Collection entries:

= = =

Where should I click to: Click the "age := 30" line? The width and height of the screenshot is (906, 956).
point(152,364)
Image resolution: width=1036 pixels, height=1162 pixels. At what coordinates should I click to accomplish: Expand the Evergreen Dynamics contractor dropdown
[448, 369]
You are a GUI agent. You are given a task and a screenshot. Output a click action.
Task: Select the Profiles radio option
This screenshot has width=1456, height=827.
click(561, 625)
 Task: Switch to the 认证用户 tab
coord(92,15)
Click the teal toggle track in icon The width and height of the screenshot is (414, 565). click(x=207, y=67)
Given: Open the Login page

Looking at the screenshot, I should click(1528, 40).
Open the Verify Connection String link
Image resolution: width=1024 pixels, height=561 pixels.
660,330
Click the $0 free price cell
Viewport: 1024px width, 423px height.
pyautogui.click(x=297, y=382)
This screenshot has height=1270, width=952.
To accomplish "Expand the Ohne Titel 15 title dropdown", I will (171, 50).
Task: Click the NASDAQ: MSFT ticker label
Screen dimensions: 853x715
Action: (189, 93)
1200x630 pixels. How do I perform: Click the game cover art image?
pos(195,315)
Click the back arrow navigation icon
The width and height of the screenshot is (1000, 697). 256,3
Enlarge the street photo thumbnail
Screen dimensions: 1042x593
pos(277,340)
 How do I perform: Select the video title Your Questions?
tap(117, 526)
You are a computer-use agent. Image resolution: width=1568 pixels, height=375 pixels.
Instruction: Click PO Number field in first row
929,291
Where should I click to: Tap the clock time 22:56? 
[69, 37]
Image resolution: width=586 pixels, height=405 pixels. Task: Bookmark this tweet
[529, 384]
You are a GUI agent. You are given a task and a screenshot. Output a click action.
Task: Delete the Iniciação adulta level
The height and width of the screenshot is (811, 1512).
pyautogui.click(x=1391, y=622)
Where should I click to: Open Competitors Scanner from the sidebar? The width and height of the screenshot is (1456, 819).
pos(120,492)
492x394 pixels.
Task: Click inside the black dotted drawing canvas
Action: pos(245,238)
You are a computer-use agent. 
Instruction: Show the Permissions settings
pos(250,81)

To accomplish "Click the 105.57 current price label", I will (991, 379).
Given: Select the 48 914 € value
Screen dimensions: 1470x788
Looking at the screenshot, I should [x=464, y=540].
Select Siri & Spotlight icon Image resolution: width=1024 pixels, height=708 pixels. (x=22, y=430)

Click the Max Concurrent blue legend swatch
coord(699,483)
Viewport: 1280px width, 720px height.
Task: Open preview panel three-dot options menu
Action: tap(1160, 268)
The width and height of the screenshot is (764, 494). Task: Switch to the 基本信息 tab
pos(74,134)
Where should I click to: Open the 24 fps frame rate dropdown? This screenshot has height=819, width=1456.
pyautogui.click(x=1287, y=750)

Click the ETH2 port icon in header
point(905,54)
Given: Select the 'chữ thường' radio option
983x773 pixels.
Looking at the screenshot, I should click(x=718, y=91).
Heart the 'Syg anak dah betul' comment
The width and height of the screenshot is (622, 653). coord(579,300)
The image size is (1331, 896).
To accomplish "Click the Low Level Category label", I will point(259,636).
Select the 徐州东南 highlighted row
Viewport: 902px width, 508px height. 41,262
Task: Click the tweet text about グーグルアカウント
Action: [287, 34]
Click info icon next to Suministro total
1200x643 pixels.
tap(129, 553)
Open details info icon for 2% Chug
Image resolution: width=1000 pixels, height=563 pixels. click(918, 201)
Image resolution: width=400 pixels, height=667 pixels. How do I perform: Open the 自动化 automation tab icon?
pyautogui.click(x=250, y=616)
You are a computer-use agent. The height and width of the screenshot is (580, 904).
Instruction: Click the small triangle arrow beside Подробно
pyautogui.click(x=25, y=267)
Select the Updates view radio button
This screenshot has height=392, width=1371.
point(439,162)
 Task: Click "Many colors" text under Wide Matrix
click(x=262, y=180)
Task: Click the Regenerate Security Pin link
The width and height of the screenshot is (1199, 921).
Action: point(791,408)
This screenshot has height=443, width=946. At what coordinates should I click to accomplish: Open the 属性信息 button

= = =

Aim of the exercise:
Please reproduce each record precisely as written.

Written answer:
Where should I click to: Click the "age := 30" line? The width and height of the screenshot is (906, 956).
point(152,364)
Image resolution: width=1036 pixels, height=1162 pixels. At what coordinates should I click to accomplish: Expand the Evergreen Dynamics contractor dropdown
[448, 369]
You are a GUI agent. You are given a task and a screenshot. Output a click action.
Task: Select the Profiles radio option
This screenshot has width=1456, height=827.
click(561, 625)
 Task: Switch to the 认证用户 tab
coord(92,15)
Click the teal toggle track in icon The width and height of the screenshot is (414, 565). click(x=207, y=67)
Given: Open the Login page

Looking at the screenshot, I should click(1528, 40).
Open the Verify Connection String link
Image resolution: width=1024 pixels, height=561 pixels.
660,330
Click the $0 free price cell
Viewport: 1024px width, 423px height.
pyautogui.click(x=297, y=382)
This screenshot has height=1270, width=952.
To accomplish "Expand the Ohne Titel 15 title dropdown", I will (171, 50).
Task: Click the NASDAQ: MSFT ticker label
Screen dimensions: 853x715
Action: (189, 93)
1200x630 pixels. How do I perform: Click the game cover art image?
pos(195,315)
Click the back arrow navigation icon
The width and height of the screenshot is (1000, 697). 256,3
Enlarge the street photo thumbnail
Screen dimensions: 1042x593
pos(277,340)
 How do I perform: Select the video title Your Questions?
tap(117, 526)
You are a computer-use agent. Image resolution: width=1568 pixels, height=375 pixels.
Instruction: Click PO Number field in first row
929,291
Where should I click to: Tap the clock time 22:56? 
[69, 37]
Image resolution: width=586 pixels, height=405 pixels. Task: Bookmark this tweet
[529, 384]
You are a GUI agent. You are given a task and a screenshot. Output a click action.
Task: Delete the Iniciação adulta level
The height and width of the screenshot is (811, 1512).
pyautogui.click(x=1391, y=622)
Where should I click to: Open Competitors Scanner from the sidebar? The width and height of the screenshot is (1456, 819).
pos(120,492)
492x394 pixels.
Task: Click inside the black dotted drawing canvas
Action: pos(245,238)
You are a computer-use agent. 
Instruction: Show the Permissions settings
pos(250,81)

To accomplish "Click the 105.57 current price label", I will (991, 379).
Given: Select the 48 914 € value
Screen dimensions: 1470x788
Looking at the screenshot, I should [x=464, y=540].
Select Siri & Spotlight icon Image resolution: width=1024 pixels, height=708 pixels. (x=22, y=430)

Click the Max Concurrent blue legend swatch
coord(699,483)
Viewport: 1280px width, 720px height.
Task: Open preview panel three-dot options menu
Action: tap(1160, 268)
The width and height of the screenshot is (764, 494). Task: Switch to the 基本信息 tab
pos(74,134)
Where should I click to: Open the 24 fps frame rate dropdown? This screenshot has height=819, width=1456.
pyautogui.click(x=1287, y=750)

Click the ETH2 port icon in header
point(905,54)
Given: Select the 'chữ thường' radio option
983x773 pixels.
Looking at the screenshot, I should click(x=718, y=91).
Heart the 'Syg anak dah betul' comment
The width and height of the screenshot is (622, 653). coord(579,300)
The image size is (1331, 896).
To accomplish "Click the Low Level Category label", I will point(259,636).
Select the 徐州东南 highlighted row
Viewport: 902px width, 508px height. 41,262
Task: Click the tweet text about グーグルアカウント
Action: [287, 34]
Click info icon next to Suministro total
1200x643 pixels.
tap(129, 553)
Open details info icon for 2% Chug
Image resolution: width=1000 pixels, height=563 pixels. click(918, 201)
Image resolution: width=400 pixels, height=667 pixels. How do I perform: Open the 自动化 automation tab icon?
pyautogui.click(x=250, y=616)
You are a computer-use agent. The height and width of the screenshot is (580, 904).
Instruction: Click the small triangle arrow beside Подробно
pyautogui.click(x=25, y=267)
Select the Updates view radio button
This screenshot has height=392, width=1371.
point(439,162)
 Task: Click "Many colors" text under Wide Matrix
click(x=262, y=180)
Task: Click the Regenerate Security Pin link
The width and height of the screenshot is (1199, 921).
Action: point(791,408)
This screenshot has height=443, width=946. At what coordinates should I click to accomplish: Open the 属性信息 button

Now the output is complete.